Natural History, including Gorgosaurus

Natural History, including Gorgosaurus

View full screen - View 1 of Lot 209. Triceratops Skull.

Triceratops Skull

Auction Closed

July 28, 03:27 PM GMT

Estimate

250,000 - 350,000 USD

Lot Details

Description

Triceratops Skull

Triceratops horridus 

Late Cretaceous (approx. 66 million years ago)

Hell Creek Formation, South Dakota 


90 inches (228 cm) long, 57 inches (145 cm) wide, supraorbital brow horns each measuring approx. 36½ inches (93 cm) in length, nasal horn measuring approx. 7¾ inches (20 cm) in length. Height of 92½ inches (235 cm) when mounted on custom stand. Estimated weight of 441 pounds (200 kg).

 

Specimen shows good condition preserving natural surface detail of the bone. Both the large frill and supraorbital brow horns clearly display numerous pits and deep branching grooves which once housed foramina and nutrient canals that supplied blood to the outer bone sheaths. Reconstructed sections are accurately finished.

The herbivorous Triceratops (meaning "three-horned face") is undoubtedly one of the world's best-known and most popular dinosaurs, due in great part to their distinctive bony frills, keratinous beaks, and three-horned skulls. Fearsome in appearance, their horns were long-considered to serve a primarily defensive function, though recent speculation suggests that the horns may have also or instead been used in intraspecific courtship and/or dominance displays.

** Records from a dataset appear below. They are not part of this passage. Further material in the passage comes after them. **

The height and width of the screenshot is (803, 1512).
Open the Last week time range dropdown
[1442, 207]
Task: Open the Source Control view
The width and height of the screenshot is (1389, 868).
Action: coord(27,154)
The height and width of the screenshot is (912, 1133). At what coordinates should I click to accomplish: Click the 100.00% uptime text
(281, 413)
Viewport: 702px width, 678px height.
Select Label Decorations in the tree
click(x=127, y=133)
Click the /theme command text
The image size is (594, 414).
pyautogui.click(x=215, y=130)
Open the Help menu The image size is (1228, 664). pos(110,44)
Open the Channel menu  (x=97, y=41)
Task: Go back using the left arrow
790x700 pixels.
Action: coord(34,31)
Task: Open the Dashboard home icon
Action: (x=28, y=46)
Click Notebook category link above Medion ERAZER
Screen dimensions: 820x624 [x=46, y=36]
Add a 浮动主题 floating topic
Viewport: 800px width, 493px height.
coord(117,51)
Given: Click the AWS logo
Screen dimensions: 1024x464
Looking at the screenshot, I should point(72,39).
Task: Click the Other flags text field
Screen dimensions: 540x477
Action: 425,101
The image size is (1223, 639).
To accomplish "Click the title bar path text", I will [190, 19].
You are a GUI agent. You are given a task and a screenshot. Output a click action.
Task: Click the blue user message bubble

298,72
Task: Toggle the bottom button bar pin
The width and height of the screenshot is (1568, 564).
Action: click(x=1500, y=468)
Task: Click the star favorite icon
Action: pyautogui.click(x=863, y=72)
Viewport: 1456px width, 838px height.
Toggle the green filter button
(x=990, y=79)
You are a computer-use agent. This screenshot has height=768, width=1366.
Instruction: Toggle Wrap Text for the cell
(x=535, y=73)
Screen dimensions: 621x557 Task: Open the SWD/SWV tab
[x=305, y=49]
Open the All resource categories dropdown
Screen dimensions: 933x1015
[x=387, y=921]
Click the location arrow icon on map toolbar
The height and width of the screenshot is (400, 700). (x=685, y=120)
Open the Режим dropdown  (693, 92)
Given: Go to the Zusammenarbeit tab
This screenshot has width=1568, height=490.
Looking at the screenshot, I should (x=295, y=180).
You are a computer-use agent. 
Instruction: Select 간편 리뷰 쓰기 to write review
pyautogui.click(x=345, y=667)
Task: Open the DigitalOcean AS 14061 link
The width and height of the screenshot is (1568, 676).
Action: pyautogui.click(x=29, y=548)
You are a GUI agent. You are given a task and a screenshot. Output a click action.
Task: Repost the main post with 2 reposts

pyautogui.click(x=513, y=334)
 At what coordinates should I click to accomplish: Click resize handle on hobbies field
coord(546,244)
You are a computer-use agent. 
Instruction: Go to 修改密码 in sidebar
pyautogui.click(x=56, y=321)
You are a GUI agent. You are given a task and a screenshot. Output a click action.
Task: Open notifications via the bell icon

The large bony collar at the rear of the Triceratops skull functioned as a shield, protecting the neck and shoulders from attack by large predators, such as Tyrannosaurus rex, which lived in the same region at the same time. Based on pathologies found in numerous fossils, it is now known that these two iconic dinosaurs engaged in frequent battle, as has often been represented in dinosaur media.


This particular species of Triceratops was first discovered in Wyoming by John Bell Hatcher in 1886, and belongs to the Ceratopsidae family, characterized by beaks, rows of shearing teeth in the back of the jaw, elaborate nasal horns, and a bony shelf that extends back and up into a frill. Ceratopsids belong to the larger Ornithischian order, which includes all dinosaurs with "bird-like" hips and beak-like predentary structures.